### Exercise text
■ ■ ■ ■
The True Story of Kelly Canon and Her Fight for Personal Freedom against Government Mandates Regarding the COVID Vaccine

by Kristy Vivian

Pub Date: May 24th, 2024
Publisher: Self

Business development director Vivian recollects her sister’s battle with Covid-19 and her own spirited fight against governmental overreach.

According to the author, the U.S. government reacted to the coronavirus pandemic by taking aim at fundamental American liberties, while the “media was pumping fear at an alarming rate.” Pandemic restrictions, she says, posed a special burden for Vivian’s mother, a widow suffering from Alzheimer’s disease who lived in a nursing home in Lewisville, Texas, because it required all visitors to be vaccinated and to remain on the other side of a plexiglass wall. The author’s older sister, Kelly Canon, refused to acquiesce to Covid restrictions and avoided vaccination; as a conservative grassroots organizer in Arlington, Texas, she publicly expressed “that no one was going to infringe on her rights as an American and force her to take a vaccine that, at the time, was completely experimental.” Canon was also particularly vulnerable to the virus, as she “had been diagnosed with type 2 diabetes, was overweight, and vaped,” says the author. After Canon contracted the virus, she became perilously ill, was hospitalized, and finally died. Vivian vividly depicts what she sees as the human costs of aggressive implementation of anti-Covid protocols, as when she describes her mother’s poignant separation from visitors. Also, she thoughtfully explores the political polarization of the Covid era, noting the vitriol that some people directed at Canon via social media as she was dying. However, this is an undisciplined book, overall, which includes numerous pages of text messages and social media posts, as well as a protracted, digressive discussion of Canon’s opposition to red-light cameras in Texas. Vivian notes that she’s “not a writer in any shape or form,” and her book, while heartfelt, is not an original or particularly searching contribution to the growing body of literature on the governmental and medical response to the Covid-19 pandemic.

An occasionally touching but meandering remembrance that may be best appreciated by those who know the author well.
■ ■ ■ ■
### Supplied data
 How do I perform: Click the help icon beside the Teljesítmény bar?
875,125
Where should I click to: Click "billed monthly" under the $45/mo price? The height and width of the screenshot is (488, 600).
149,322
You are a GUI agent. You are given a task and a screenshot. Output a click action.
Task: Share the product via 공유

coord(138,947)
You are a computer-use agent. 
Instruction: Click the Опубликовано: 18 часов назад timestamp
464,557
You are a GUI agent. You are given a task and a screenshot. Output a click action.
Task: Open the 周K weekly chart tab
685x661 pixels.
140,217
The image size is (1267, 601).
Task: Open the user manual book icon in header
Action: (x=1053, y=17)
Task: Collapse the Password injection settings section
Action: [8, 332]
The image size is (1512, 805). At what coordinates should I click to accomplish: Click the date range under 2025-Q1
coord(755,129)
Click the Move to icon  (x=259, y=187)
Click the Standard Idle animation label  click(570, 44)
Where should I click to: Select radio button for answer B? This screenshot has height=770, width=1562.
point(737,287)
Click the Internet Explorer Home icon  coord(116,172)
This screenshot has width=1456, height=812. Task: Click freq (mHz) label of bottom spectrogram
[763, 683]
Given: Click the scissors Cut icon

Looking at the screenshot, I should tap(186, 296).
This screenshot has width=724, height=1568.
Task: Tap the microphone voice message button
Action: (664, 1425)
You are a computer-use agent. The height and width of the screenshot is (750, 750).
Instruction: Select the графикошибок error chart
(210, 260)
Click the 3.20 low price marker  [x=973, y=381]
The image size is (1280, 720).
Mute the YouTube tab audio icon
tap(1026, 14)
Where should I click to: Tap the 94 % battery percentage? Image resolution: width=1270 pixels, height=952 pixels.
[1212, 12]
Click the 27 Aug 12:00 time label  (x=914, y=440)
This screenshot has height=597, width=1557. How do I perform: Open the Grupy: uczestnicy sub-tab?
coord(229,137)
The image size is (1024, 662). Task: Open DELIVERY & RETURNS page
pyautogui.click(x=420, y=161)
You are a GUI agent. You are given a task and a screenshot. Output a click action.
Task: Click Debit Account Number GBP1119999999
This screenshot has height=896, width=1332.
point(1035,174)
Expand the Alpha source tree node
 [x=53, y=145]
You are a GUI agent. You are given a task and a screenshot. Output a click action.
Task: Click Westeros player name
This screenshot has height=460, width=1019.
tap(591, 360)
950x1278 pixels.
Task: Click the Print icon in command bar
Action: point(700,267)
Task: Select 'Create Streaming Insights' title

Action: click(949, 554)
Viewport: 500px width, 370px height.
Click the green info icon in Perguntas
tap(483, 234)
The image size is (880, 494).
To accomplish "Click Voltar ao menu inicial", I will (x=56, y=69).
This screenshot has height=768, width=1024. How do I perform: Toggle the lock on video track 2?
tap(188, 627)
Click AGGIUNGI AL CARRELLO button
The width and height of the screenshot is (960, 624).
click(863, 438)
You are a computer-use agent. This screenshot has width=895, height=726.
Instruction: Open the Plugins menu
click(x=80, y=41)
■ ■ ■ ■
### What to produce
Copy the part of the book review starting at "Pub Date: May" and ending at "against governmental overreach.".

### Result for this task
Pub Date: May 24th, 2024
Publisher: Self

Business development director Vivian recollects her sister’s battle with Covid-19 and her own spirited fight against governmental overreach.